In due course of time, Shivani and Vikas got married too. But soon after, in another accident, Vikas succumbed to his injuries.

Although writing a book was never on her to-do list, it became a necessity after this incident. “I never saw myself as a writer. It was not something I was planning to do…I could not even write an email without a typo. It was just the time and the circumstances that pushed me to write something. After my second accident, there was a numbness. There was a nothingness. I didn’t know what I am going to do, why this has happened, what is going to happen in the future, why me again? I really needed to understand why,” she said. The book also became a memorial to loss; by writing it, she wanted to freeze her moments with Vikas.

At the launch, the author was in discussion with academic Shohini Ghosh and actor Sharmila Tagore. Often at book launches, the presence of celebrities seems tokenistic and their words disingenuous. But Tagore had not only read the book she was launching and discussing, but also visibly moved by it. Commending the author for her unacademic treatment of disability, she said the book resonated deeply with her. She also recalled how, despite his disability, her late husband Tiger Pataudi did not lose his competence.
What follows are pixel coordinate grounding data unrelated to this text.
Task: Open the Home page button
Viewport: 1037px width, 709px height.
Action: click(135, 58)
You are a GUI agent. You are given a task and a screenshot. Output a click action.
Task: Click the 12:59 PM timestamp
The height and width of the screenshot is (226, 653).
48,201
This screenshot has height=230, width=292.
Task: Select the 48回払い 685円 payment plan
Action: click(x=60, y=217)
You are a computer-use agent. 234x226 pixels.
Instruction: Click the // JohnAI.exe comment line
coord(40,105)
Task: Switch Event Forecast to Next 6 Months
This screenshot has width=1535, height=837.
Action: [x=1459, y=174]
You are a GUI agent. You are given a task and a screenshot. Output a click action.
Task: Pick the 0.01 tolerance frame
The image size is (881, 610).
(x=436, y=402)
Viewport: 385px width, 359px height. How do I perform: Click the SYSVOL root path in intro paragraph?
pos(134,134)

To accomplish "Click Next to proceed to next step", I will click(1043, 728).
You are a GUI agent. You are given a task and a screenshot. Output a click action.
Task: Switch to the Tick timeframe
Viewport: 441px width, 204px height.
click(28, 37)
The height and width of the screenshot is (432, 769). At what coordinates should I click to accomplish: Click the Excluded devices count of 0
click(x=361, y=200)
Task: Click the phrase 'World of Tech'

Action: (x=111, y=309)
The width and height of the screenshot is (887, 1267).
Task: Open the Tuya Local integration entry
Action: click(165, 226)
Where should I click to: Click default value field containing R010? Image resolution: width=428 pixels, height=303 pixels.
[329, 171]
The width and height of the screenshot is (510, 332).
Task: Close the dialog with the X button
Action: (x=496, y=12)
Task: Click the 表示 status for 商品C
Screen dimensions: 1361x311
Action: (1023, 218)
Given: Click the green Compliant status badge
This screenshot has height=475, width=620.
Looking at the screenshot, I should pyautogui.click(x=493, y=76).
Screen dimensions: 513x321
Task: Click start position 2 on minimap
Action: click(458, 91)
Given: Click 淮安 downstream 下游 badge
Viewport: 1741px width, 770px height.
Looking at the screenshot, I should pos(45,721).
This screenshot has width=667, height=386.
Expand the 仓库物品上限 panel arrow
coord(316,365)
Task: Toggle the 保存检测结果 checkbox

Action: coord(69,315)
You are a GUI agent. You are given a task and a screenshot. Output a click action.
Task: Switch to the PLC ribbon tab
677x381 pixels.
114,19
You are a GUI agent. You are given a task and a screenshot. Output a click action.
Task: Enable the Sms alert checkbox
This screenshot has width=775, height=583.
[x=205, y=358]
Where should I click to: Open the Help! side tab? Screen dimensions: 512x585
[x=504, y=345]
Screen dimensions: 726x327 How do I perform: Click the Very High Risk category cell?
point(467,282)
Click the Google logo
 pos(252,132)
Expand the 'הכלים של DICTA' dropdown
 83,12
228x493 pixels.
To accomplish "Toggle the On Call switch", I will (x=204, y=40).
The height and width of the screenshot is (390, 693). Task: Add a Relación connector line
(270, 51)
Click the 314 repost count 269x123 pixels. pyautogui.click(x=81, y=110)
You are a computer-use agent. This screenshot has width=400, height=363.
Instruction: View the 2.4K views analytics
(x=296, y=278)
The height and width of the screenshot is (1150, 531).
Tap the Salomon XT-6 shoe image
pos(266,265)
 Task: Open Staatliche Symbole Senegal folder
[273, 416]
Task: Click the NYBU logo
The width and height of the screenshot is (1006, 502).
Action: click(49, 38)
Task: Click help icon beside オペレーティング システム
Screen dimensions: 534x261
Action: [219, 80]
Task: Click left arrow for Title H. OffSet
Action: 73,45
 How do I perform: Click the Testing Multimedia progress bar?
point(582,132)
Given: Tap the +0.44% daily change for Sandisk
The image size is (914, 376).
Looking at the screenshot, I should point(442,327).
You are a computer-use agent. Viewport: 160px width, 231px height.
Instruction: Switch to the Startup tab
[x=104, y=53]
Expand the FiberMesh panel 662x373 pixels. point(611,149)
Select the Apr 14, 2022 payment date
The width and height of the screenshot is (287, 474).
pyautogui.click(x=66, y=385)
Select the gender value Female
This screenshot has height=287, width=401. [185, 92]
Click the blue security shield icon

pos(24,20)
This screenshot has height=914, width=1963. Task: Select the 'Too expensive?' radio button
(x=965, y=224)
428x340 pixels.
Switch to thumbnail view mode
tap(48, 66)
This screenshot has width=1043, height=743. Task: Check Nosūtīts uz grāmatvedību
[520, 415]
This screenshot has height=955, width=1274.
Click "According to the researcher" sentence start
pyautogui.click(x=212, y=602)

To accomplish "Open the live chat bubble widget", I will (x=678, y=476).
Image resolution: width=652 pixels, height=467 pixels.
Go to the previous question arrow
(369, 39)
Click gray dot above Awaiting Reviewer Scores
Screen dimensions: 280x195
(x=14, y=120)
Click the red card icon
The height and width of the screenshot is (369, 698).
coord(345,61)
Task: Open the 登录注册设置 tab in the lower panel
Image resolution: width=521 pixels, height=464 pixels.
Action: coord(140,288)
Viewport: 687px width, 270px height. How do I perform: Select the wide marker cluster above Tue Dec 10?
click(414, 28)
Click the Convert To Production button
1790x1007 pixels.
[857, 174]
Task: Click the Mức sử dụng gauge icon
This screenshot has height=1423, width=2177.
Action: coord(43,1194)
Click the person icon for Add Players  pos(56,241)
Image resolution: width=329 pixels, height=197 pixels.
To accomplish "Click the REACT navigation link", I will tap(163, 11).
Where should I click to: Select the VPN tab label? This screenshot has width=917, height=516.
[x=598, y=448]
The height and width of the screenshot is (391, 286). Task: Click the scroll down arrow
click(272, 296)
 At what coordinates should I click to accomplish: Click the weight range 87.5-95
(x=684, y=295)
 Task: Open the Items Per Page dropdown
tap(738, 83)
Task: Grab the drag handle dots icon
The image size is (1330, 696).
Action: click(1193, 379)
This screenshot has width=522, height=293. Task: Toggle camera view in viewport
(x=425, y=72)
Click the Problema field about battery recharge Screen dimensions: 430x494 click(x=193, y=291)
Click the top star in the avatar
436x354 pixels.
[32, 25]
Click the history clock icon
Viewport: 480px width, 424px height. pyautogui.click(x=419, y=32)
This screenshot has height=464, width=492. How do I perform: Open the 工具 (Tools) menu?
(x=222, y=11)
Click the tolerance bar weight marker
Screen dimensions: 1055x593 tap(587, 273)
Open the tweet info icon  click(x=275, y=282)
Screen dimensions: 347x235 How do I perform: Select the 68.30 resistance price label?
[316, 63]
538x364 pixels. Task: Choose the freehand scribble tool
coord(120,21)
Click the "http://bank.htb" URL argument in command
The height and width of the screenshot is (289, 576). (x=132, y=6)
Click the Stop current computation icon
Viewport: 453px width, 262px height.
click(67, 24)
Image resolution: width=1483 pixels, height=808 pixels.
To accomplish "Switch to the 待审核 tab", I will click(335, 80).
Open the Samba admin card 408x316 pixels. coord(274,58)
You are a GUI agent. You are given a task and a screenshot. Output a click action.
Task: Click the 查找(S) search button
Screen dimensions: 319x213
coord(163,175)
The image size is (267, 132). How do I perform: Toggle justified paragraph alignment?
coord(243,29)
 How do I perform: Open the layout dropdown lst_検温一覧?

Shohini Ghosh added that although the book is a disability memoir, it concerns not just the disabled. “The problem of disability is not a problem of the person with a disability. It is also everybody’s problem. We have created a social and material environment that hinders the mobility of people with disability. It is built around an assumed notion of the able bodied, and Shivani’s book makes you realise that you are very much a part of the problem.